Verificación volumétrica inteligente de sistemas productivos mediante multilateración lÁser simultÁnea
This project focuses on enhancing the precision of production systems by analyzing and compensating for quasi-static and dynamic errors. While traditional geometric verification is often time-consuming, this research advances Volumetric Verification as an indirect measurement technique. By integrating laser interferometry—specifically through Laser Trackers (LT) and Laser Tracers (LC)—the project develops mathematical corrections for combined geometric and kinematic errors, significantly reducing verification downtime and the impact of external environmental factors.
A key innovation of this research is the development of simultaneous data capture strategies using three telescopic arms. This system evolves previous prototypes to perform efficient volumetric verification of rotary axes in Machine Tools (MT). By implementing simultaneous laser multilateration algorithms, the group aims to achieve high-precision tracking and error determination, bridging the gap between portable metrology flexibility and the extreme accuracy of laser interferometry.
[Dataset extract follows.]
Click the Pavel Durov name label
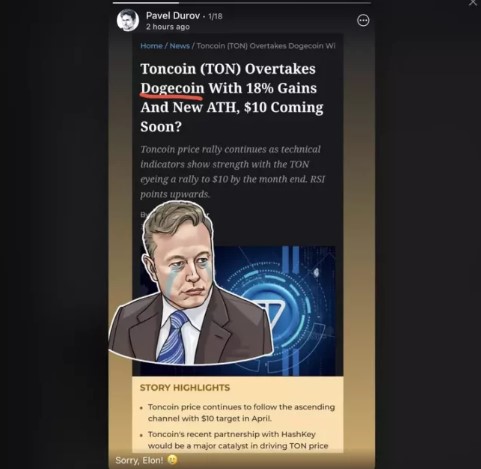This screenshot has height=469, width=481. coord(173,15)
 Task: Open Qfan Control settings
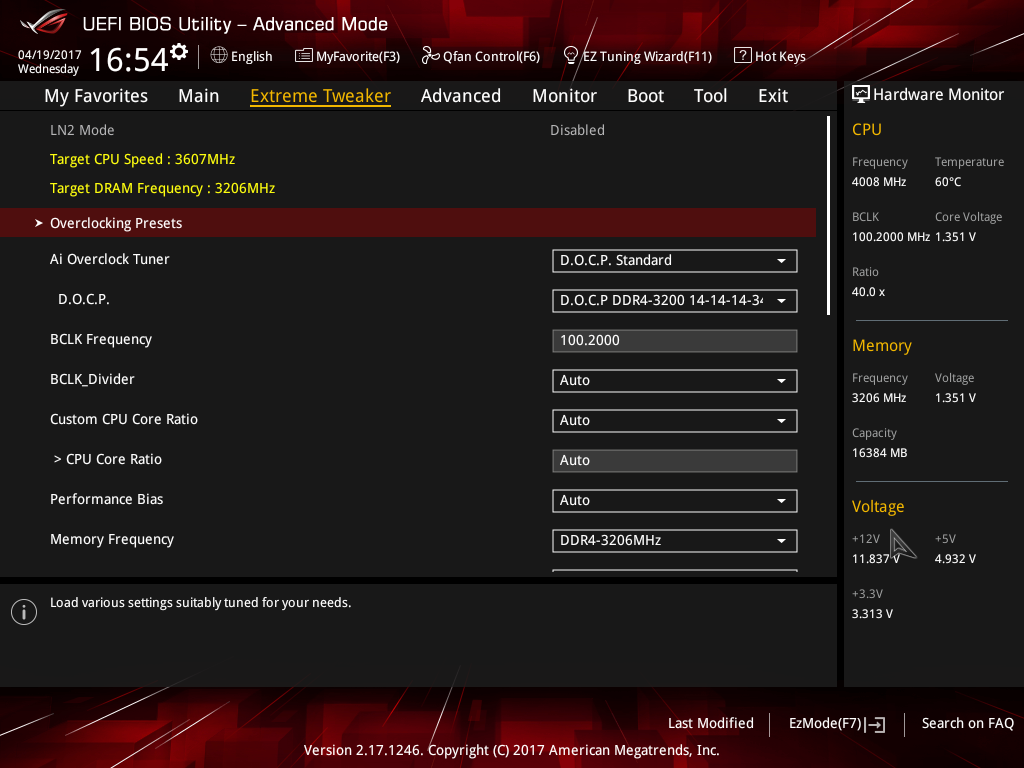[x=480, y=56]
Aligned with Industry 4.0 paradigms, the project extends these techniques to flexible robotic machining cells. The research incorporates complete joint-error models and direct measurement strategies using up to six simultaneous telescopic systems and reference spheres. To manage the inherent non-linearity of machining conditions, Machine Learning tools are utilized for error modeling and real-time correction. The final validation involves machining “master parts” to empirically demonstrate the reduction in volumetric error and the improvement in autonomous manufacturing precision.